Hochul has apparently been caught in the middle. Her progressive base desperately wants her to fulfill the mandates of New York’s ambitious Climate Law and the Trump administration is threatening to dismantle it, or at the very least withhold federal funds if she does not capitulate. To date, Hochul has remained defiant to the demands on both sides. But her rebuke of the Trump administration has been far stronger than her hand wringing about fulfilling our climate obligations. Ideally, at some point soon, she will realize that the “pressure from the left” is actually “support from her base” and that she will find strength in advancing all that Trump seeks to destroy, while providing a pathway forward for an affordable and equitable renewable New York.
The good news is that Hochul will have new talented leadership on her team with Amanda Lefton as Commissioner of the Department of Environmental Conservation. Lefton was a former director of the federal Bureau of Ocean Energy Management (BOEM) and has held previous positions in NY, as Assistant Deputy Secretary for Energy and the Environment and with The Nature Conservancy as their New York Deputy Policy Director. Lefton played a critical role in negotiating the original passage of the Climate Leadership and Community Protection Act and is recognized as a relentless problem solver and principled defender of nature. As Director of BOEM she transformed an agency known for facilitating offshore oil and gas leases into a platform by which wind energy was the sole focus of permitting. Her return to New York could be a welcome harbinger of renewed progress and diplomacy on the environmental front.
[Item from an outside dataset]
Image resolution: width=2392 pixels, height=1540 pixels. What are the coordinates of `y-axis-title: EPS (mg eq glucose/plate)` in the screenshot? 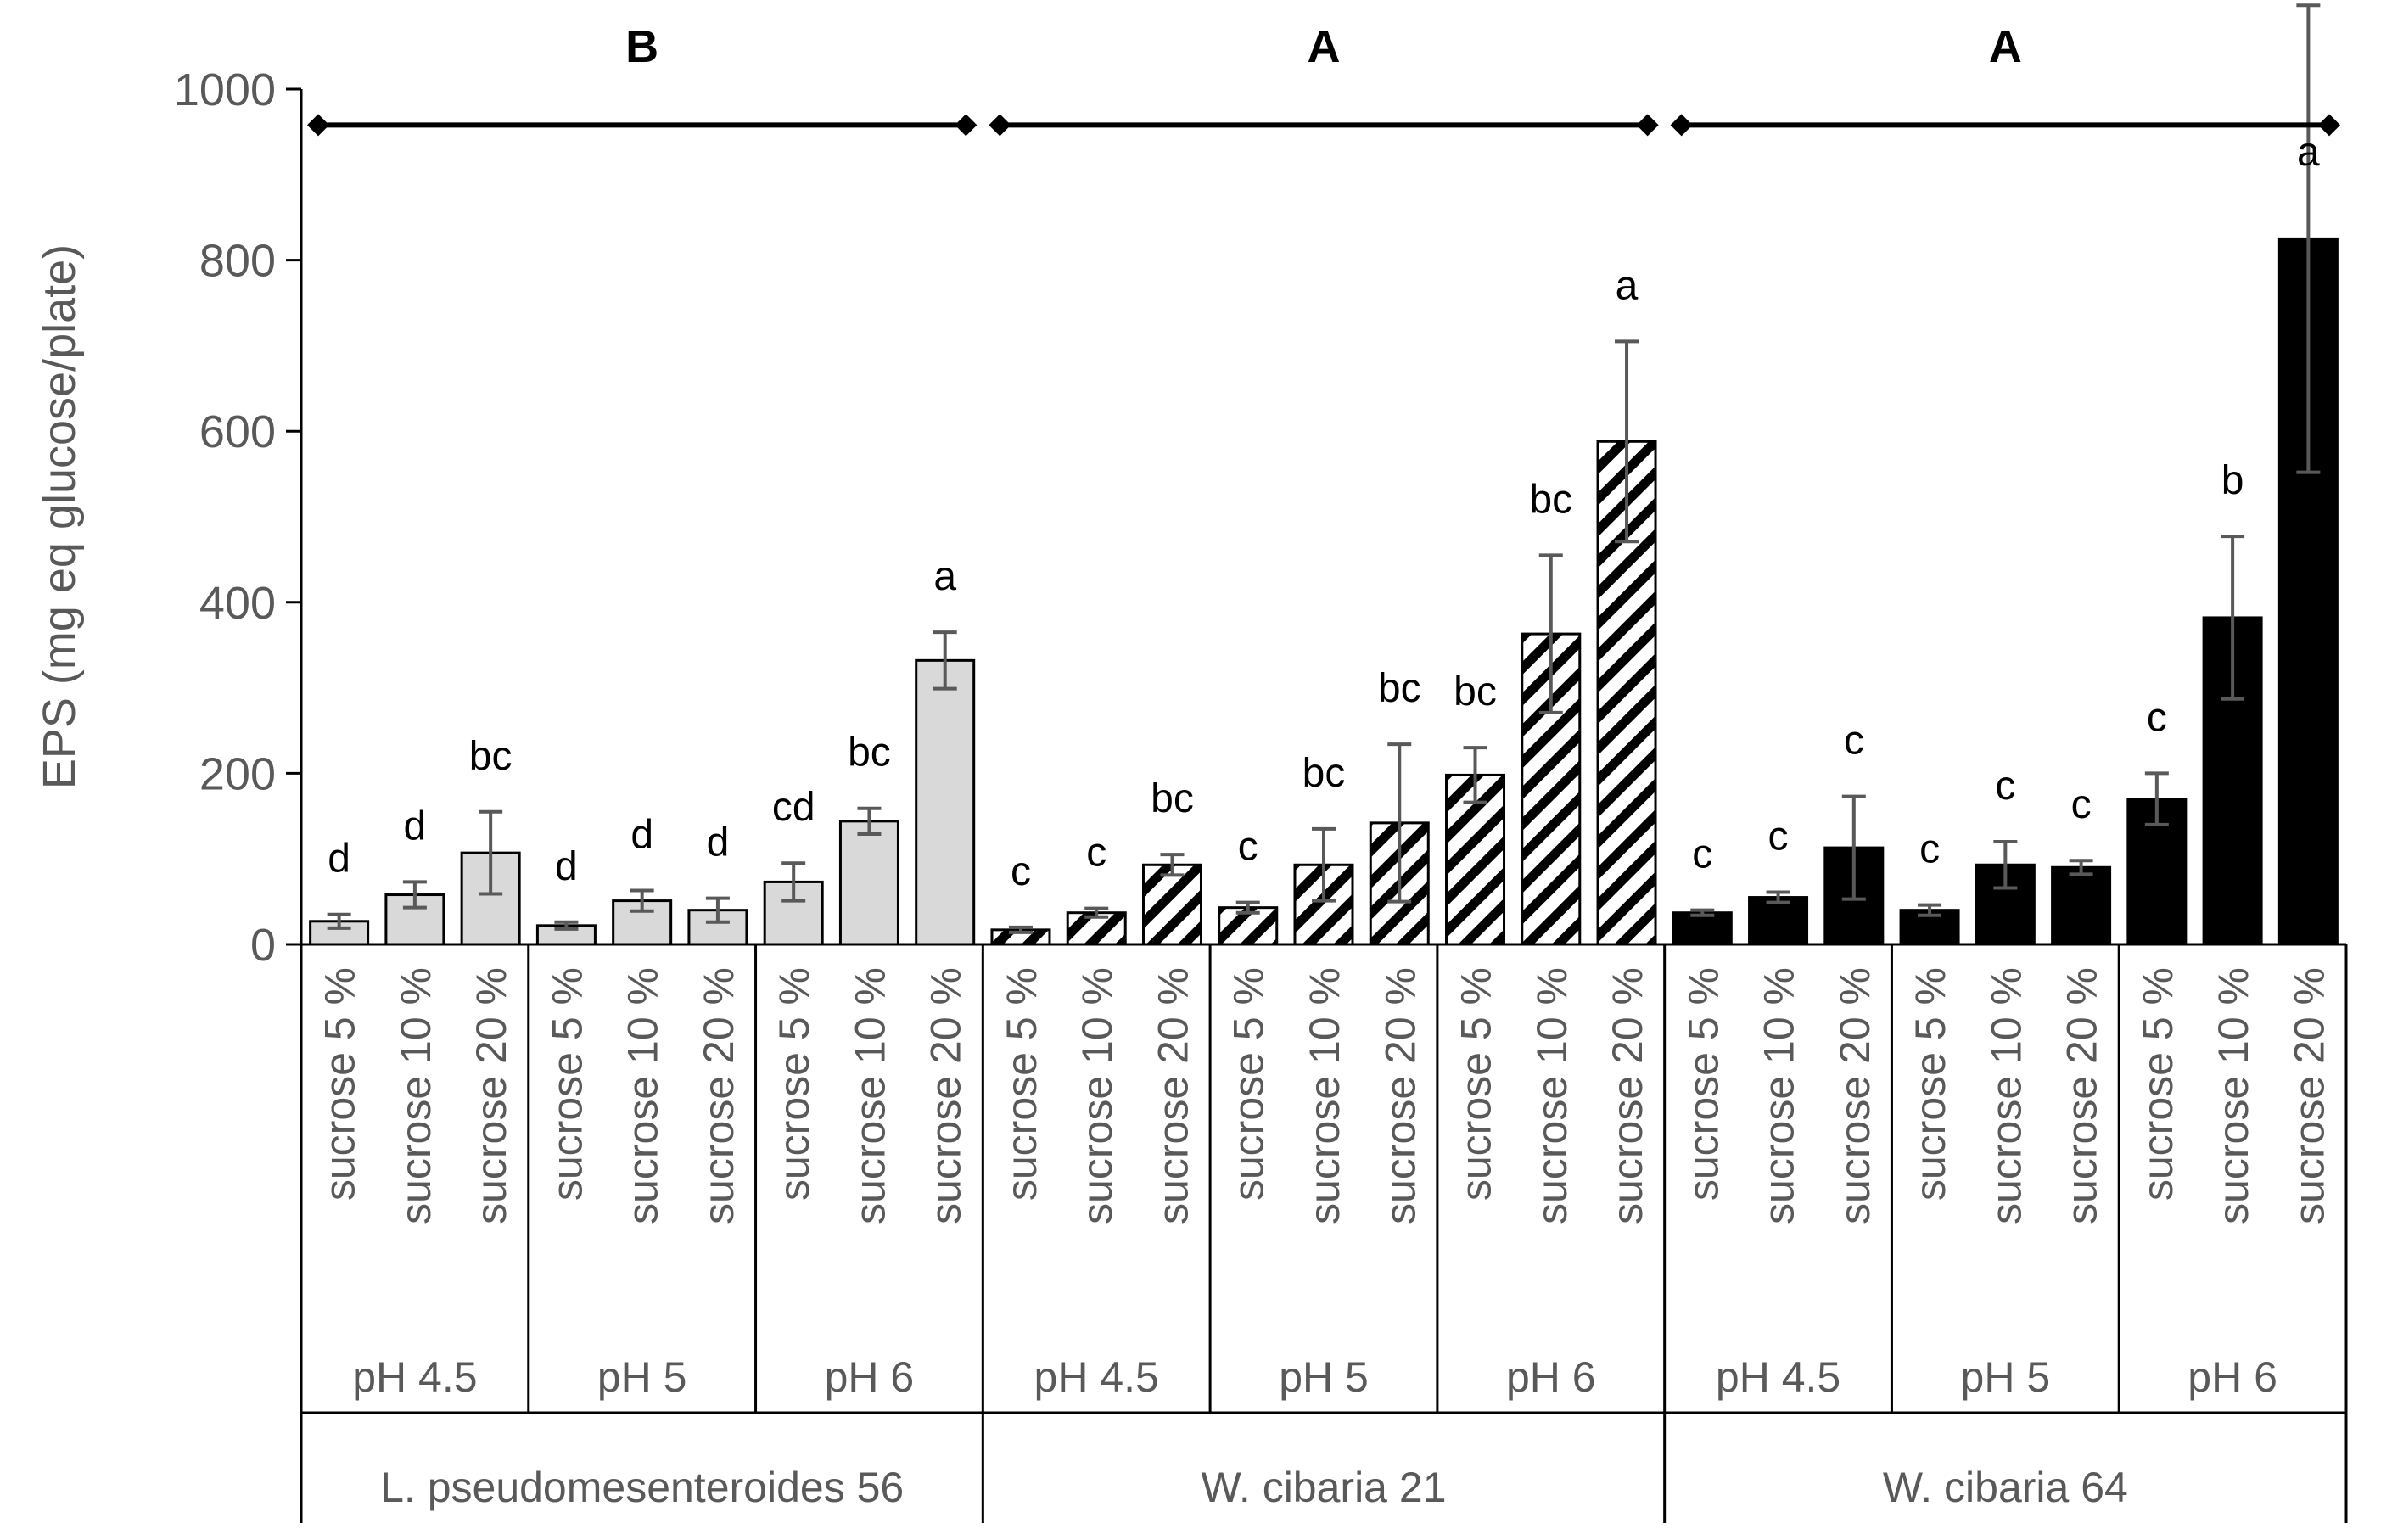 It's located at (60, 516).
Within weeks of her onboarding, the ‘Cap and Invest’ program was rebranded as ‘The Clean Air Initiative’ and a more accelerated public comment period for the program was established. So perhaps there is reason for hope.
I will not predict the outcome of the budget fight even though Governor Hochul reminded the Legislature recently of “how nice Albany was in the Summertime.” Late budgets are unfortunate in that they leave little time in the remaining legislative session to address issues that fell out of the budget, like NY HEAT, comprehensive packaging recycling, expanding the bottle bill, reducing PFAS contamination, advancing building decarbonization, expanding green transportation, and protecting our remaining wild places. But it is our hope that she and the Legislature put the most climate focused fiscal plan forward as an antidote to the dysfunction spewing from Trump’s cynical policies.